**How to complete this task**: Search the material below for the string "agent" and extract each line that has it.

**Source material**:
<<<<
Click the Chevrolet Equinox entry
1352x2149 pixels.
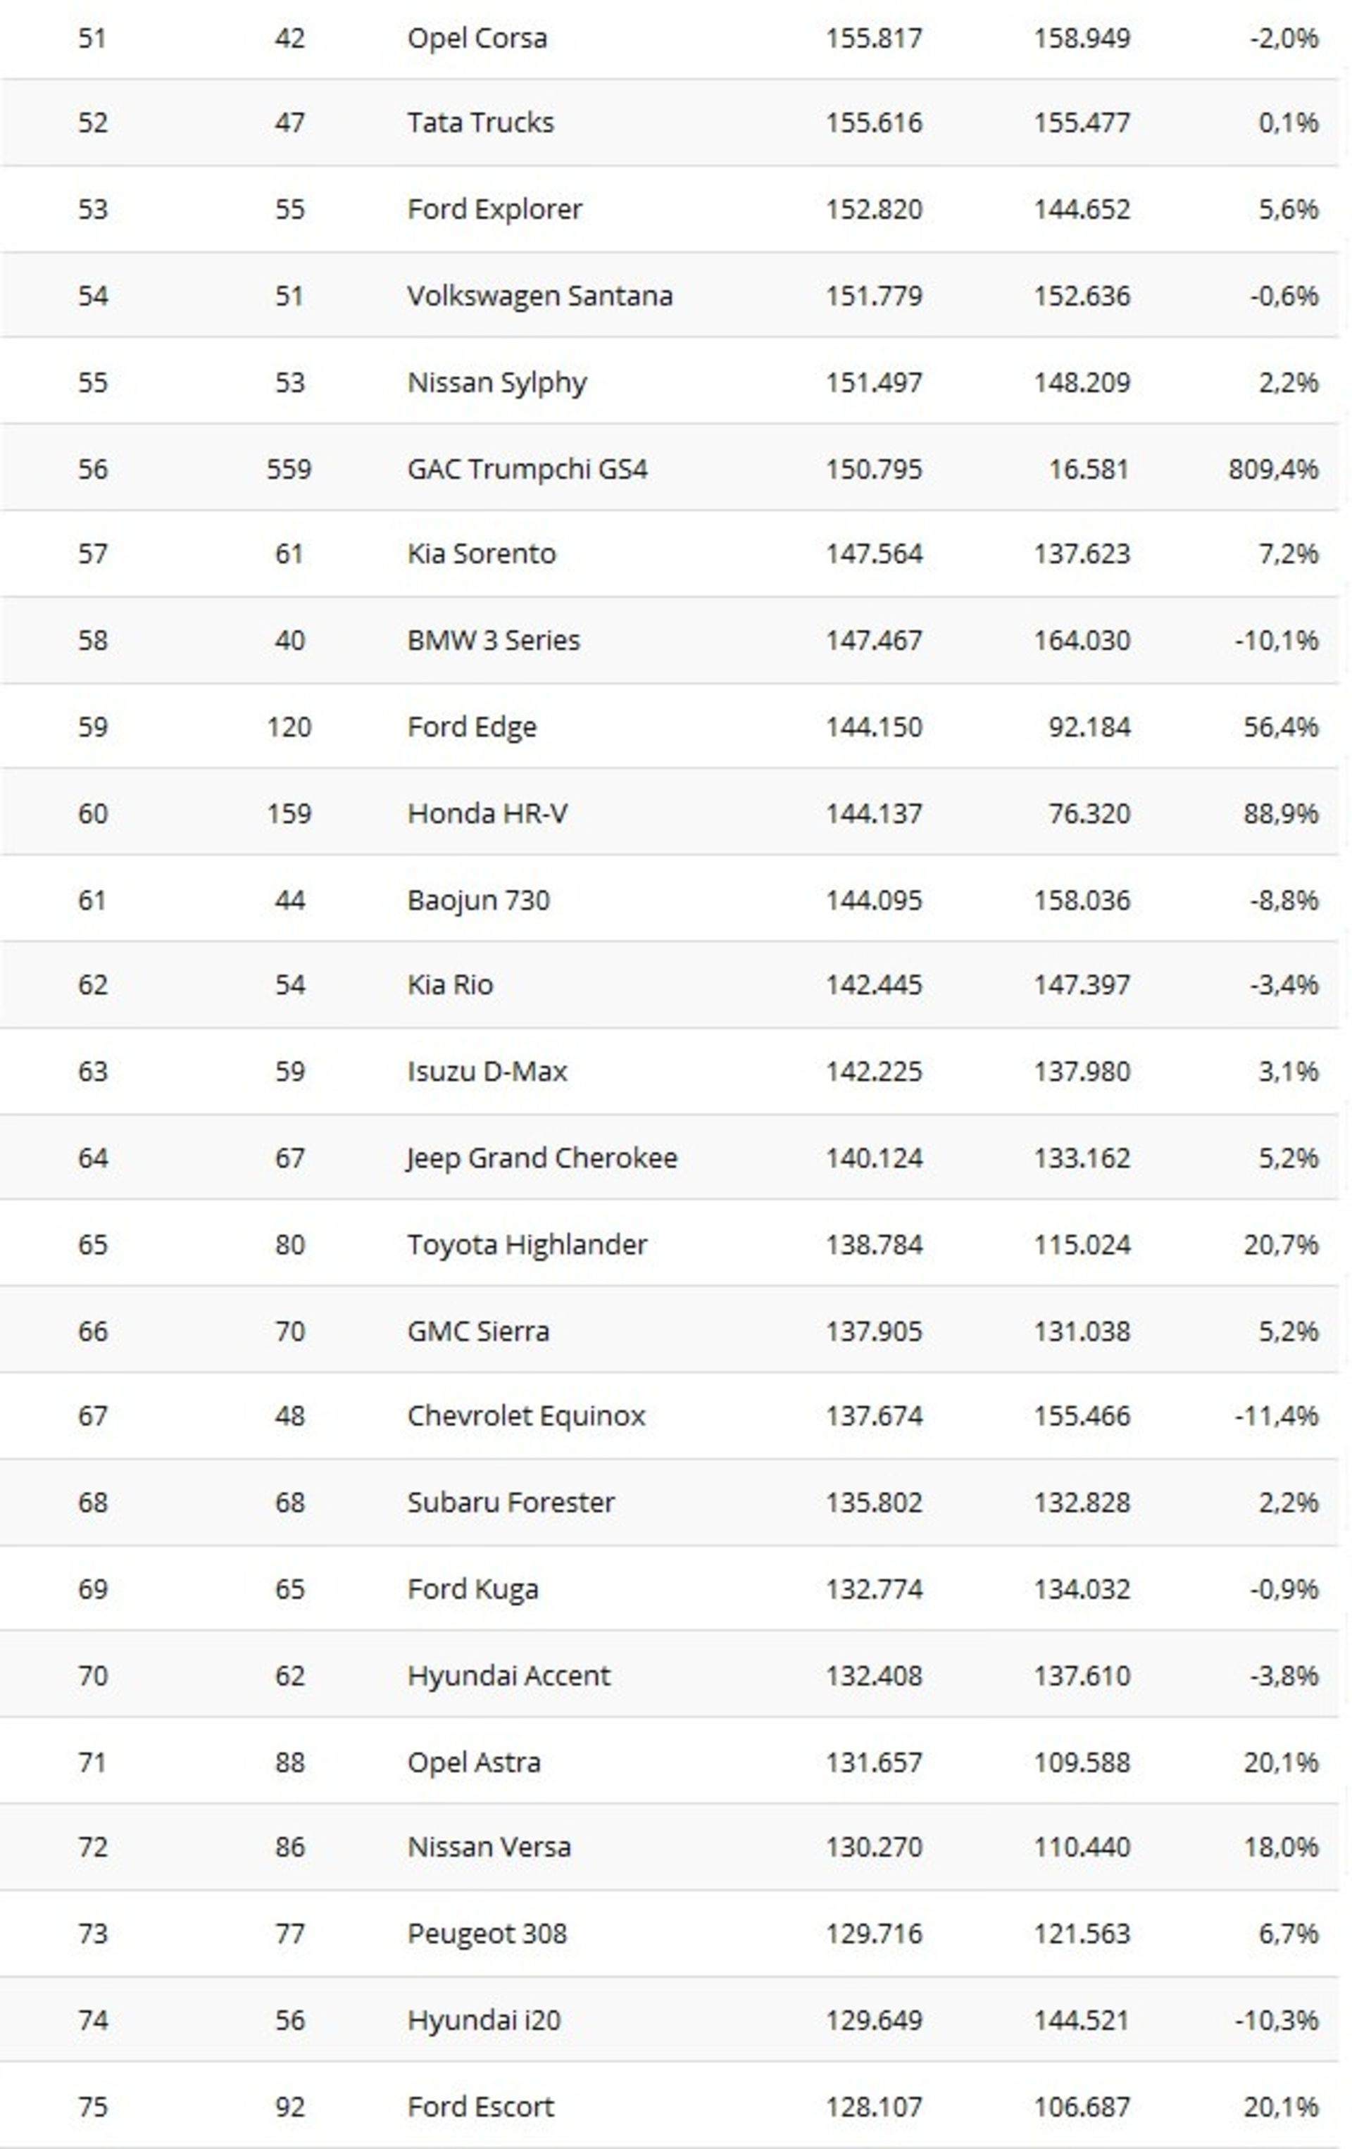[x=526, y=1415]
>>>>
<<<<
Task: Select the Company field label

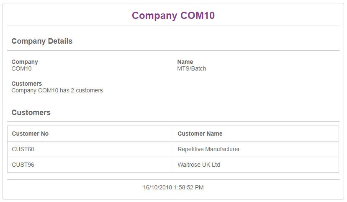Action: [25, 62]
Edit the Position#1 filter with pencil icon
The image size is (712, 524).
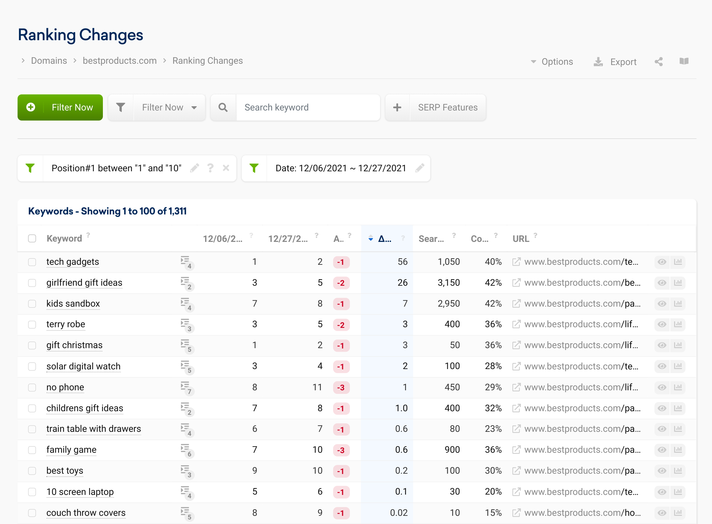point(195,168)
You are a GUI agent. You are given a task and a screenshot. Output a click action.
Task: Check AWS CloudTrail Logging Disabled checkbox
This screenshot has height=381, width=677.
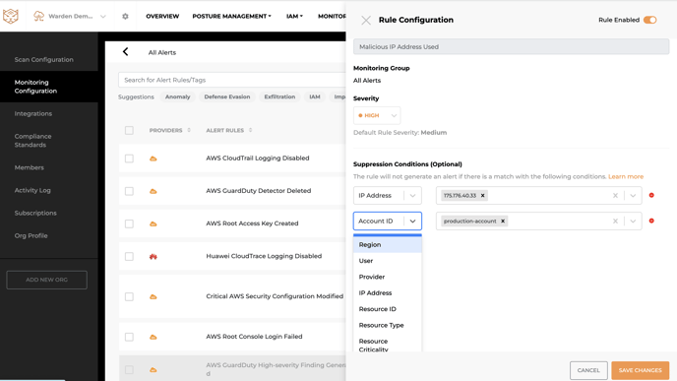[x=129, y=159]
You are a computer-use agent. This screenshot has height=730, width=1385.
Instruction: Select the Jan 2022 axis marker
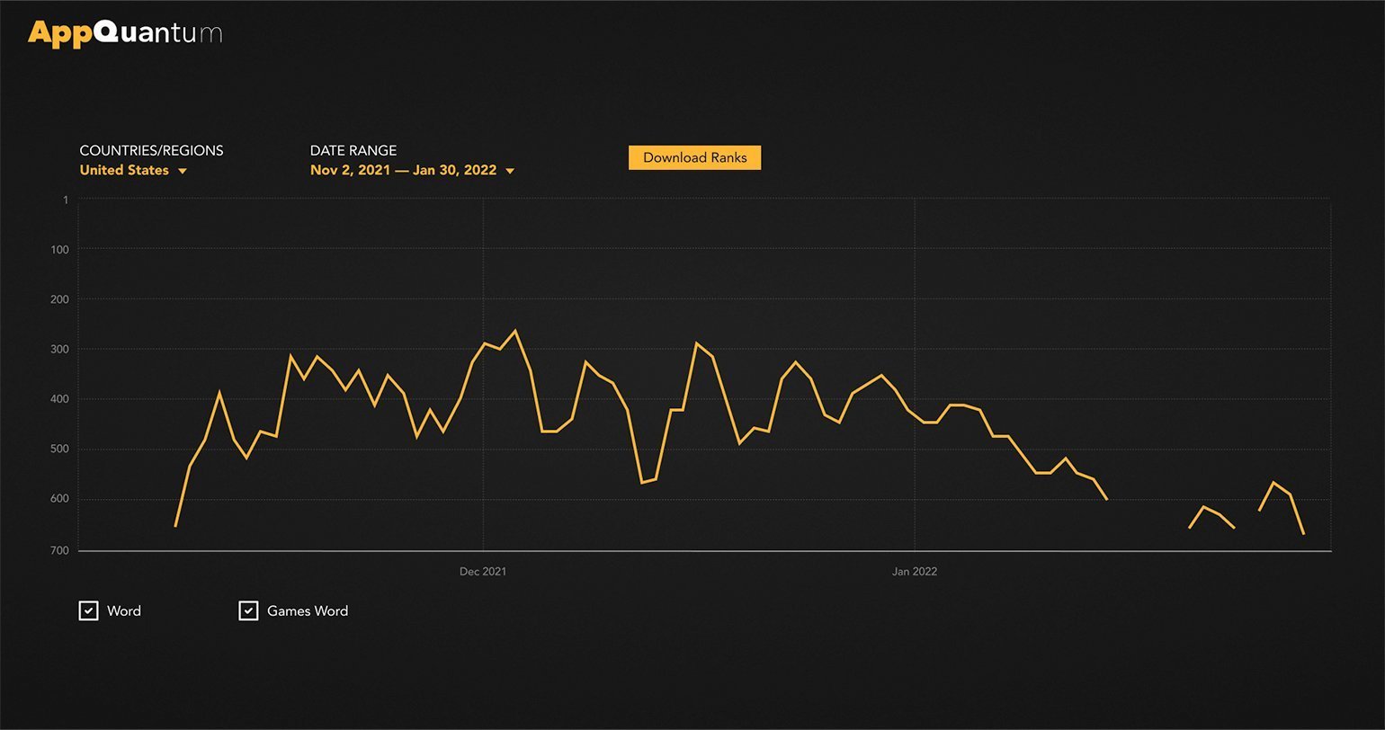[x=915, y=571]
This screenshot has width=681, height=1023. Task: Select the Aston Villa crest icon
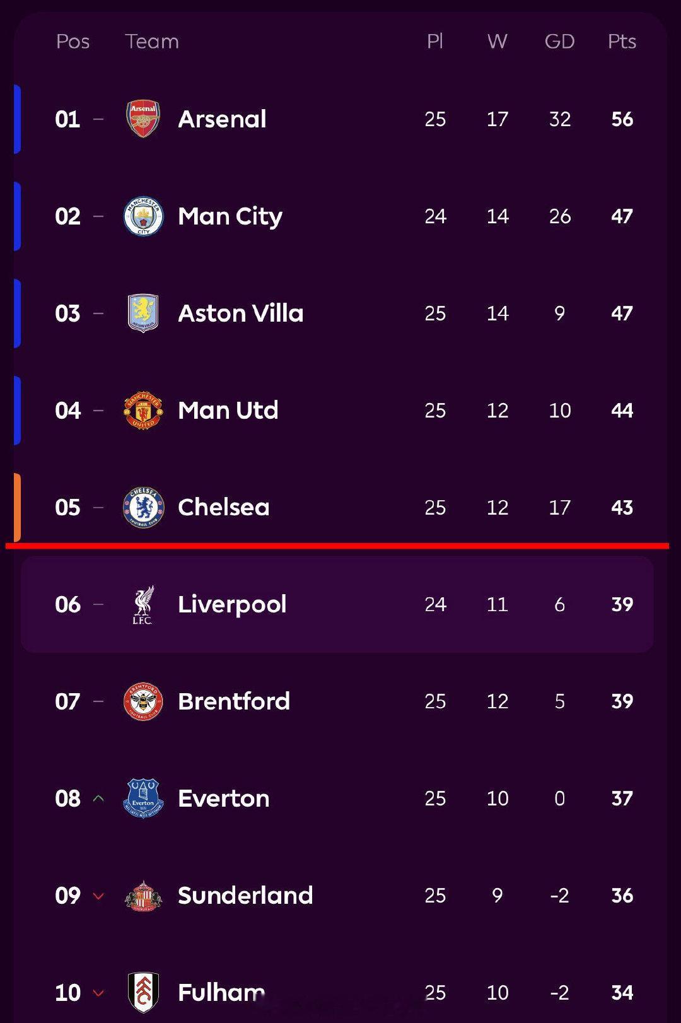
>>>>
**Output for this exercise**:
You are a GUI agent. You are given a task and a screenshot. Output a click action.
You are a computer-use agent. This screenshot has height=730, width=1385.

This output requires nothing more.